Hey there, time traveller!
This article was published 17/01/2018 (3099 days ago), so information in it may no longer be current.

A few months ago, registered social workers Jennifer Sveinson and Lynn Crawford led a group session in which they posed a fill-in-the-blank question to the participants: “Relationships are… ?”

Some of the knee-jerk responses were illuminating, although not all that surprising to Crawford and Sveinson, who both have more than two decades experience.

“Confusing,” was one.

PHIL HOSSACK / Winnipeg Free Press
Jennifer Sveinson (right) and Lynn Crawford will lead a three-part series in February about how we can be better communicators in our relationships, whether it’s with a spouse, family member or a colleague.
PHIL HOSSACK / Winnipeg Free Press Jennifer Sveinson (right) and Lynn Crawford will lead a three-part series in February about how we can be better communicators in our relationships, whether it’s with a spouse, family member or a colleague.

“Challenging” and “frustrating” were others.

“As we meet with people, we realized that the main thing they struggle with is in the everyday of relationships: at home, at work, with their siblings,” Crawford says. “And in their intimate world, their own struggle, their own thoughts.”

And so, Crawford decided she would hold a workshop to equip people with the tools to strengthen their bonds to each other and to themselves.

Co-facilitated by Sveinson, Transforming Relationships is a three-part series that will be delivered by Crawford over three consecutive Thursdays in February — Feb. 1, 8, and 15 — at Yoga at St. Marks (15 St. Mark’s Place).

Each two-hour session begins at 10 a.m., and those who would like to register can email ly.crawford@icloud.com. Cost for all three sessions is $155.
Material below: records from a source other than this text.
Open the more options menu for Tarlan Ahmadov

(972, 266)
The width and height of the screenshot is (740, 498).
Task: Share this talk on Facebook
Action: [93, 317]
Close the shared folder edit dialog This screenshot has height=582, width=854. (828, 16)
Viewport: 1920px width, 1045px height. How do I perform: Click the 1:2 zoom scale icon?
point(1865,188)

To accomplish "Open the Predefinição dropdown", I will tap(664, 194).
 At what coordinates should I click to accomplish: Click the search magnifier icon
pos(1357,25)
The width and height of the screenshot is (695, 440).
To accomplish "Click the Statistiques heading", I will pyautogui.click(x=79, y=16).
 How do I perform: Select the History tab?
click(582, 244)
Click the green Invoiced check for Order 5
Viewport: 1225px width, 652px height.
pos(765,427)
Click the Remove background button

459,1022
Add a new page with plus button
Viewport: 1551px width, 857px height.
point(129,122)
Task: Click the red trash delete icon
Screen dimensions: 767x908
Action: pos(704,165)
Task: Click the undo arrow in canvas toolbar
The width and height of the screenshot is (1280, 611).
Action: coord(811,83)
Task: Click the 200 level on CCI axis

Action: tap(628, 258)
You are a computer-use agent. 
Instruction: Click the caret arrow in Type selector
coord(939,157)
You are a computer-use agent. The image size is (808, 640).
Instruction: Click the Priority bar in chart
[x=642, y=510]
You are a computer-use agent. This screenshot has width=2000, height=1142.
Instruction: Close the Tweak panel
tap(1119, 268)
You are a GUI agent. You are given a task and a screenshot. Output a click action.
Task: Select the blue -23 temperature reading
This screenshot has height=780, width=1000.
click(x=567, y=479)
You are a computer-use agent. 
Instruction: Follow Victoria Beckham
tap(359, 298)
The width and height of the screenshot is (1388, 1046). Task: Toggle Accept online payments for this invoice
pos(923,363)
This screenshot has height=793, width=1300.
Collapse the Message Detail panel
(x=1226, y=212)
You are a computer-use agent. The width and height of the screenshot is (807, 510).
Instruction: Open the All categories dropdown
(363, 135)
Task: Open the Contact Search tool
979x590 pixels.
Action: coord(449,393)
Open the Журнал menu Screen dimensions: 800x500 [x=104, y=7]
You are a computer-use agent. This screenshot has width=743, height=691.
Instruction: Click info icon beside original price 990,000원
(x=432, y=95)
There’s been no shortage of articles bemoaning the fact that our relationships with smartphones have superseded our relationships with real live people.

We don’t talk to each other anymore, and when we do, it’s often text-based. We’ve become addicted to the dopamine high delivered by constant push notifications. We’re always distracted by shiny screens, even when we’re supposed to be enjoying the company of the friend in front of us — that is, if we haven’t already bailed on said friend via text.

But relationship woes don’t begin and end with the distractions afforded by technology. Insights into how we form and behave in relationships with one another can be found in our childhoods.

To that end, the first session of Transforming Relationships explores how our early attachments are formed, and how we might use that understanding to heal our relationships now.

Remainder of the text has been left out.